§ WORK TO COMPLETE: Wherever a line in the material contains the word "Task", copy that line.

§ EXERCISE DATA:
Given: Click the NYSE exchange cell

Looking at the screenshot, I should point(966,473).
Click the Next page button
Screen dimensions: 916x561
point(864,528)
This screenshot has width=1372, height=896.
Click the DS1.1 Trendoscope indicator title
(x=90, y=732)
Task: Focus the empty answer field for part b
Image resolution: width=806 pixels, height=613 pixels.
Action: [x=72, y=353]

--

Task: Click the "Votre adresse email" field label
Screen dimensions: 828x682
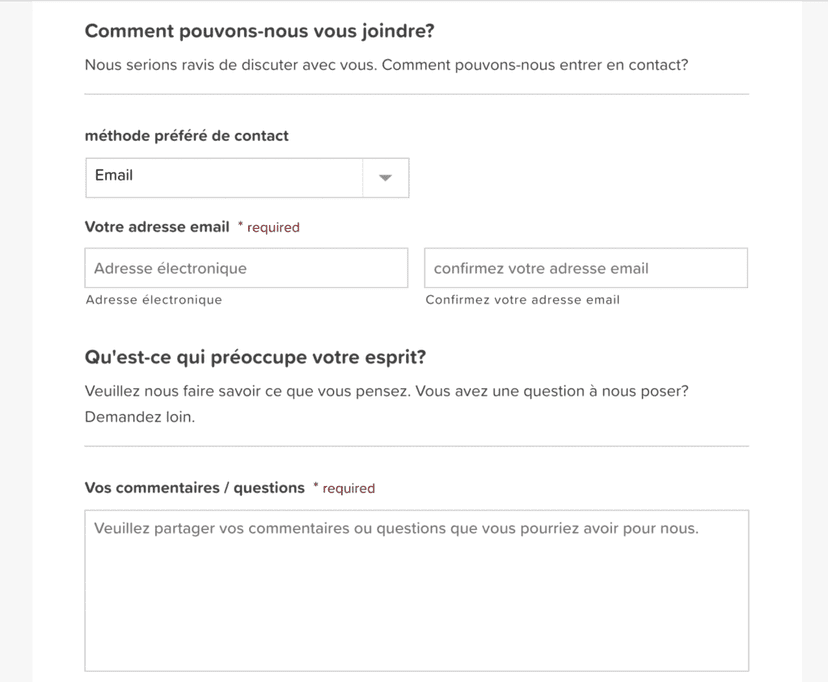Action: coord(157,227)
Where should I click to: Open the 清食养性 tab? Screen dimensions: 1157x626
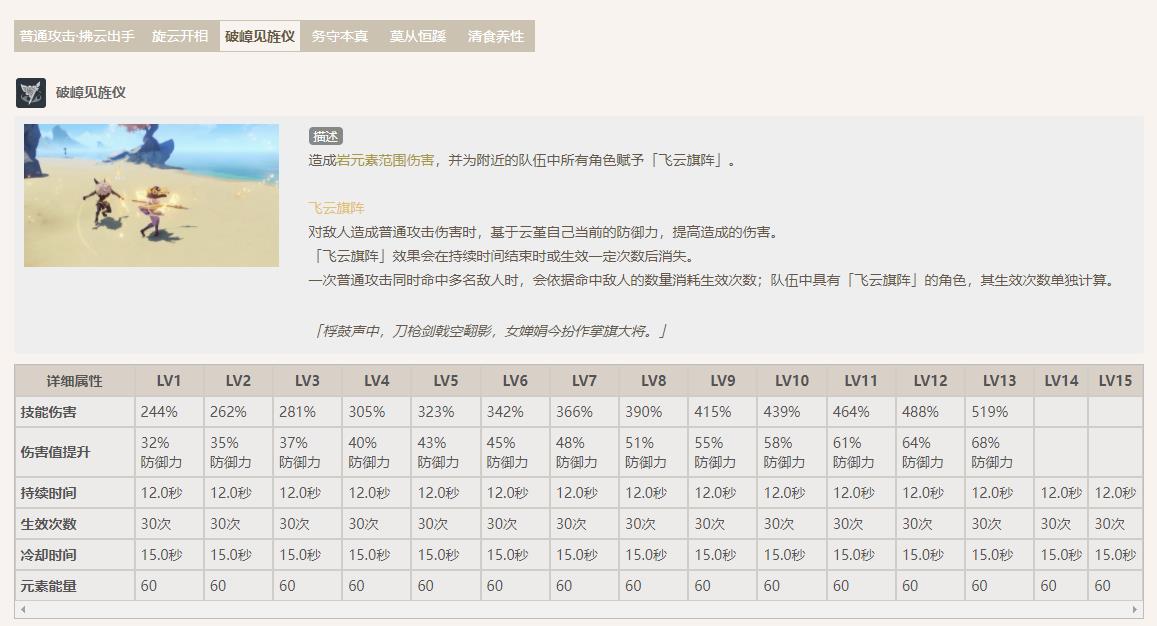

§ ANSWER SPACE:
Task: Focus the empty answer field for part b
Task: Click the "Votre adresse email" field label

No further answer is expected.